Economist Lyn Alden argues the United States entered a state of fiscal dominance in 2018, well before today’s high deficits. That year, US government deficit spending outside a recession exceeded all new private bank lending combined. According to Alden on *What Bitcoin Did*, this shift broke the traditional credit cycle, locking the economy into a process of perpetual stimulus just to service its own obligations.
John Arnold on *TFTC: A Bitcoin Podcast* contends the math is now inescapable. Federal interest expense has hit a ceiling that prohibits further rate hikes, even if inflation spikes from energy shocks. The risk isn’t just budgetary. Spiking treasury volatility threatens leveraged hedge funds in the basis trade, risking a systemic liquidity crunch that would force the Fed to intervene.
Peter St Onge, speaking on *BTC Sessions*, warns the Fed is already misreading the board. By treating oil price shocks as monetary inflation, the central bank risks hiking rates into a supply-constrained slowdown, triggering a recession. A Deutsche Bank study identifies this as the single biggest near-term risk.
Lyn Alden, What Bitcoin Did:
- Realistically, I would say that it’s somewhat mattered since the global financial crisis.
- But really, I would say since about 2018, 2019, I think it’s been really mattering, which is to say that we’re shifting more and more toward that kind of fiscally dominant environment.
Arnold suggests the 1940s, not the 1970s, is the historical template. Back then, with debt-to-GDP soaring, the Fed and Treasury coordinated to peg the 10-year yield at 2.5%. They managed inflation with price controls and rationing cards for consumer goods. He argues similar direct controls could reemerge as the path of least resistance.

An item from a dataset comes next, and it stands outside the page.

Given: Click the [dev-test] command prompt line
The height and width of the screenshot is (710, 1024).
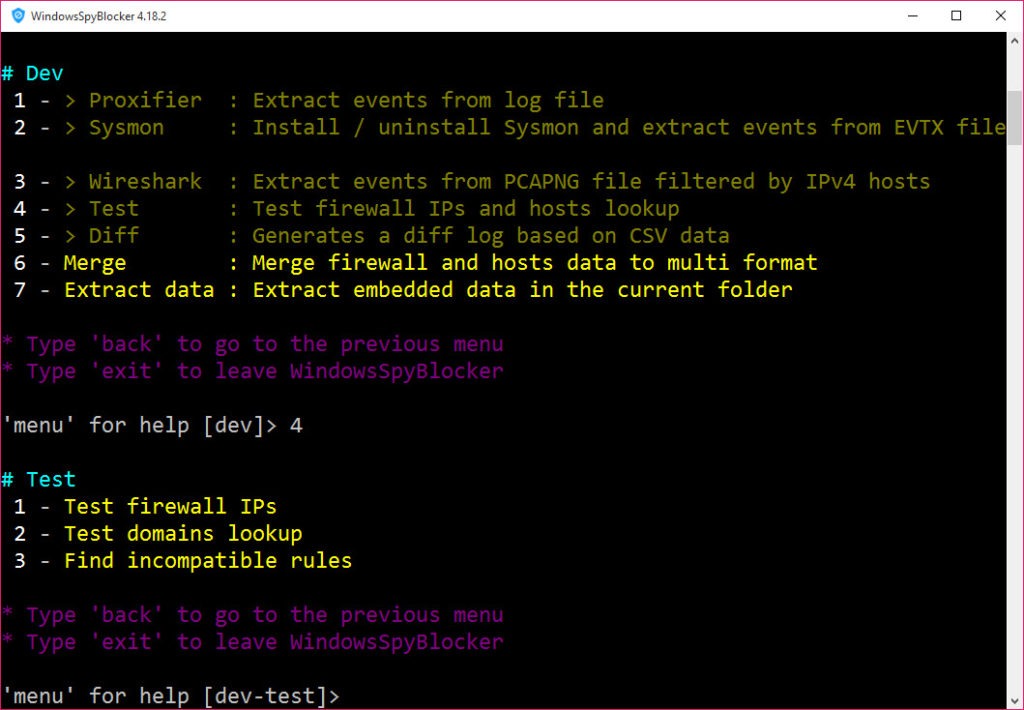Looking at the screenshot, I should coord(171,696).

John Arnold, TFTC: A Bitcoin Podcast:
- The Fed does not have the leeway to get substantially more aggressive or more restrictive across its different facilities and different tools on the strategy market and on rates.
- I think broadly, that's a theme that I would fade as we go forward this year, that the Fed's just going to respond mechanically to higher inflation with higher rates.
The consensus across sources is that the system has passed a point of no return. The crisis is not a future event but a current, accelerating process where the government’s solvency dictates monetary policy. The only question left is how the breakdown manifests: through financial market failure, energy-driven social unrest, or a return to wartime-style economic controls.